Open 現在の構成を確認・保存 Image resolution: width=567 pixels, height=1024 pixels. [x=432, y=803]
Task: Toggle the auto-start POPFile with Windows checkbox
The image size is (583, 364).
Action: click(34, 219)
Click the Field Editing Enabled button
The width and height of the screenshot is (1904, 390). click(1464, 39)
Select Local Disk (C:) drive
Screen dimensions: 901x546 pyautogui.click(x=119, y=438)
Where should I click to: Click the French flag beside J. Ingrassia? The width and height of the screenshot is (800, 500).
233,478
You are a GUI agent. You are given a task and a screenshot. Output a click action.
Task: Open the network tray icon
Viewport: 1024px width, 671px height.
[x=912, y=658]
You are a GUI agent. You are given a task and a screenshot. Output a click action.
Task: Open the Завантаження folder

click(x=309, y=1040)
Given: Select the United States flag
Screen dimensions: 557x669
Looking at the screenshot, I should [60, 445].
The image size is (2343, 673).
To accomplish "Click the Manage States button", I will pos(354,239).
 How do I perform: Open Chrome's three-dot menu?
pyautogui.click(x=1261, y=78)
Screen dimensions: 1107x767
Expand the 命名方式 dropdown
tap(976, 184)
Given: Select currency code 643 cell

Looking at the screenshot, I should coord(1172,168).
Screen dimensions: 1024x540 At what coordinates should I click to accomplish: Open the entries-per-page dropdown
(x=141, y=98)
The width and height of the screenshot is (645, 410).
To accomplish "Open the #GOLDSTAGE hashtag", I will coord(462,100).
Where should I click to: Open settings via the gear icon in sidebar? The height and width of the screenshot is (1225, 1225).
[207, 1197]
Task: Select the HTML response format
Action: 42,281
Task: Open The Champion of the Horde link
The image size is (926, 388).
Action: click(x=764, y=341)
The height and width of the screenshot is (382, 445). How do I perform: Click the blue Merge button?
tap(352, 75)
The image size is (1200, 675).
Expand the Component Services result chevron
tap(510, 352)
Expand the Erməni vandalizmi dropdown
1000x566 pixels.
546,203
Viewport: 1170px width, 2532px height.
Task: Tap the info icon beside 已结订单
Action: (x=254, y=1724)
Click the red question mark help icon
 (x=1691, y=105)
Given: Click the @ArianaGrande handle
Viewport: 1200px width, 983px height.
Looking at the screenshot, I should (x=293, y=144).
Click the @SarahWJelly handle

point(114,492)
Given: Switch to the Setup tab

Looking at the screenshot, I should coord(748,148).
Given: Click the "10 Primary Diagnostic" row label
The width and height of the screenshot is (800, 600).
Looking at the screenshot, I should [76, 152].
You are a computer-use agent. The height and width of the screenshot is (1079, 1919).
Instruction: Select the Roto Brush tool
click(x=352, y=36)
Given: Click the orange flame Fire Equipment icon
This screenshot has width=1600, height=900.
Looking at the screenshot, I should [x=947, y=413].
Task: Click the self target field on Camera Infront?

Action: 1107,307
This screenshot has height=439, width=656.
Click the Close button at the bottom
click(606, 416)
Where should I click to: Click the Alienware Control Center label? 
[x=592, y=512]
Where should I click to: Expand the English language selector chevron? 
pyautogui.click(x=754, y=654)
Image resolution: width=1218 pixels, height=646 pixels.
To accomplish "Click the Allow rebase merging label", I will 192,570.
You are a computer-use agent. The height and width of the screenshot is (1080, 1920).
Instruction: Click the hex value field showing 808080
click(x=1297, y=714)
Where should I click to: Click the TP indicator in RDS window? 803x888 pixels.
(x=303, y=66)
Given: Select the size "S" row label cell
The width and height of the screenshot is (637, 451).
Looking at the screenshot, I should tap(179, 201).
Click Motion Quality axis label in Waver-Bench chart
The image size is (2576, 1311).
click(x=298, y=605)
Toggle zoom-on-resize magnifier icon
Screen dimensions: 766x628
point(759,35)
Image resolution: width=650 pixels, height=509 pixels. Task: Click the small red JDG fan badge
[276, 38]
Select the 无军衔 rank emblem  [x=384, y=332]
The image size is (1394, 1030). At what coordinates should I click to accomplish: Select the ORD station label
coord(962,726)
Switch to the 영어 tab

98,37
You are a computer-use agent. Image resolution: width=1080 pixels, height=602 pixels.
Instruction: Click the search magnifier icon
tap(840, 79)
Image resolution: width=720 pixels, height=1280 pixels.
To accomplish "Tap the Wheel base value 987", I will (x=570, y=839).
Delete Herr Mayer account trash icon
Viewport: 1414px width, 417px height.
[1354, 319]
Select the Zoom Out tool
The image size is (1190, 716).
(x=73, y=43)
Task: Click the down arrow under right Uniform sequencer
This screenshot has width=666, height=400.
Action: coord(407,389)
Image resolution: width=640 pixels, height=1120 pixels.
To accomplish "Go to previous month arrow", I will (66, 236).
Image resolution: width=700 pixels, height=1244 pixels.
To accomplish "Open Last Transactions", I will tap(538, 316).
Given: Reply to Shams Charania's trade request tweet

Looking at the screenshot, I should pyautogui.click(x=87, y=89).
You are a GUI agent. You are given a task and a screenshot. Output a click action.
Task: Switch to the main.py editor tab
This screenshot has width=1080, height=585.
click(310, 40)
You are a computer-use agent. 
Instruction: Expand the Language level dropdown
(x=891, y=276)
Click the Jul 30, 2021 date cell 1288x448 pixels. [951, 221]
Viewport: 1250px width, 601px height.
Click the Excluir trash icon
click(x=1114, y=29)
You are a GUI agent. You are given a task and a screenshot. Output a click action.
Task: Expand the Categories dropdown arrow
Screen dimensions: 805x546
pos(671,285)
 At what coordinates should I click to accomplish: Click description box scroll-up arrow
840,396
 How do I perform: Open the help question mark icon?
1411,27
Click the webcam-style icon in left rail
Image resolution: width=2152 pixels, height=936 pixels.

▶ Given request
Rewrite all of the records above with every "dropdown" changed to "drop-down list" and everything else left as it is.

▶ Full solution
Open 現在の構成を確認・保存 Image resolution: width=567 pixels, height=1024 pixels. [x=432, y=803]
Task: Toggle the auto-start POPFile with Windows checkbox
The image size is (583, 364).
Action: click(34, 219)
Click the Field Editing Enabled button
The width and height of the screenshot is (1904, 390). click(1464, 39)
Select Local Disk (C:) drive
Screen dimensions: 901x546 pyautogui.click(x=119, y=438)
Where should I click to: Click the French flag beside J. Ingrassia? The width and height of the screenshot is (800, 500).
233,478
You are a GUI agent. You are given a task and a screenshot. Output a click action.
Task: Open the network tray icon
Viewport: 1024px width, 671px height.
[x=912, y=658]
You are a GUI agent. You are given a task and a screenshot. Output a click action.
Task: Open the Завантаження folder

click(x=309, y=1040)
Given: Select the United States flag
Screen dimensions: 557x669
Looking at the screenshot, I should [60, 445].
The image size is (2343, 673).
To accomplish "Click the Manage States button", I will pos(354,239).
 How do I perform: Open Chrome's three-dot menu?
pyautogui.click(x=1261, y=78)
Screen dimensions: 1107x767
Expand the 命名方式 drop-down list
tap(976, 184)
Given: Select currency code 643 cell

Looking at the screenshot, I should coord(1172,168).
Screen dimensions: 1024x540 At what coordinates should I click to accomplish: Open the entries-per-page drop-down list
(x=141, y=98)
The width and height of the screenshot is (645, 410).
To accomplish "Open the #GOLDSTAGE hashtag", I will coord(462,100).
Where should I click to: Open settings via the gear icon in sidebar? The height and width of the screenshot is (1225, 1225).
[207, 1197]
Task: Select the HTML response format
Action: 42,281
Task: Open The Champion of the Horde link
The image size is (926, 388).
Action: click(x=764, y=341)
The height and width of the screenshot is (382, 445). How do I perform: Click the blue Merge button?
tap(352, 75)
The image size is (1200, 675).
Expand the Component Services result chevron
tap(510, 352)
Expand the Erməni vandalizmi drop-down list
1000x566 pixels.
546,203
Viewport: 1170px width, 2532px height.
Task: Tap the info icon beside 已结订单
Action: (x=254, y=1724)
Click the red question mark help icon
 (x=1691, y=105)
Given: Click the @ArianaGrande handle
Viewport: 1200px width, 983px height.
Looking at the screenshot, I should (x=293, y=144).
Click the @SarahWJelly handle

point(114,492)
Given: Switch to the Setup tab

Looking at the screenshot, I should coord(748,148).
Given: Click the "10 Primary Diagnostic" row label
The width and height of the screenshot is (800, 600).
Looking at the screenshot, I should [76, 152].
You are a computer-use agent. The height and width of the screenshot is (1079, 1919).
Instruction: Select the Roto Brush tool
click(x=352, y=36)
Given: Click the orange flame Fire Equipment icon
This screenshot has width=1600, height=900.
Looking at the screenshot, I should [x=947, y=413].
Task: Click the self target field on Camera Infront?

Action: 1107,307
This screenshot has height=439, width=656.
Click the Close button at the bottom
click(606, 416)
Where should I click to: Click the Alienware Control Center label? 
[x=592, y=512]
Where should I click to: Expand the English language selector chevron? 
pyautogui.click(x=754, y=654)
Image resolution: width=1218 pixels, height=646 pixels.
To accomplish "Click the Allow rebase merging label", I will 192,570.
You are a computer-use agent. The height and width of the screenshot is (1080, 1920).
Instruction: Click the hex value field showing 808080
click(x=1297, y=714)
Where should I click to: Click the TP indicator in RDS window? 803x888 pixels.
(x=303, y=66)
Given: Select the size "S" row label cell
The width and height of the screenshot is (637, 451).
Looking at the screenshot, I should tap(179, 201).
Click Motion Quality axis label in Waver-Bench chart
The image size is (2576, 1311).
click(x=298, y=605)
Toggle zoom-on-resize magnifier icon
Screen dimensions: 766x628
point(759,35)
Image resolution: width=650 pixels, height=509 pixels. Task: Click the small red JDG fan badge
[276, 38]
Select the 无军衔 rank emblem  [x=384, y=332]
The image size is (1394, 1030). At what coordinates should I click to accomplish: Select the ORD station label
coord(962,726)
Switch to the 영어 tab

98,37
You are a computer-use agent. Image resolution: width=1080 pixels, height=602 pixels.
Instruction: Click the search magnifier icon
tap(840, 79)
Image resolution: width=720 pixels, height=1280 pixels.
To accomplish "Tap the Wheel base value 987", I will (x=570, y=839).
Delete Herr Mayer account trash icon
Viewport: 1414px width, 417px height.
[1354, 319]
Select the Zoom Out tool
The image size is (1190, 716).
(x=73, y=43)
Task: Click the down arrow under right Uniform sequencer
This screenshot has width=666, height=400.
Action: coord(407,389)
Image resolution: width=640 pixels, height=1120 pixels.
To accomplish "Go to previous month arrow", I will (66, 236).
Image resolution: width=700 pixels, height=1244 pixels.
To accomplish "Open Last Transactions", I will tap(538, 316).
Given: Reply to Shams Charania's trade request tweet

Looking at the screenshot, I should pyautogui.click(x=87, y=89).
You are a GUI agent. You are given a task and a screenshot. Output a click action.
Task: Switch to the main.py editor tab
This screenshot has width=1080, height=585.
click(310, 40)
You are a computer-use agent. 
Instruction: Expand the Language level drop-down list
(x=891, y=276)
Click the Jul 30, 2021 date cell 1288x448 pixels. [951, 221]
Viewport: 1250px width, 601px height.
Click the Excluir trash icon
click(x=1114, y=29)
You are a GUI agent. You are given a task and a screenshot. Output a click action.
Task: Expand the Categories drop-down list arrow
Screen dimensions: 805x546
pos(671,285)
 At what coordinates should I click to accomplish: Click description box scroll-up arrow
840,396
 How do I perform: Open the help question mark icon?
1411,27
Click the webcam-style icon in left rail
Image resolution: width=2152 pixels, height=936 pixels.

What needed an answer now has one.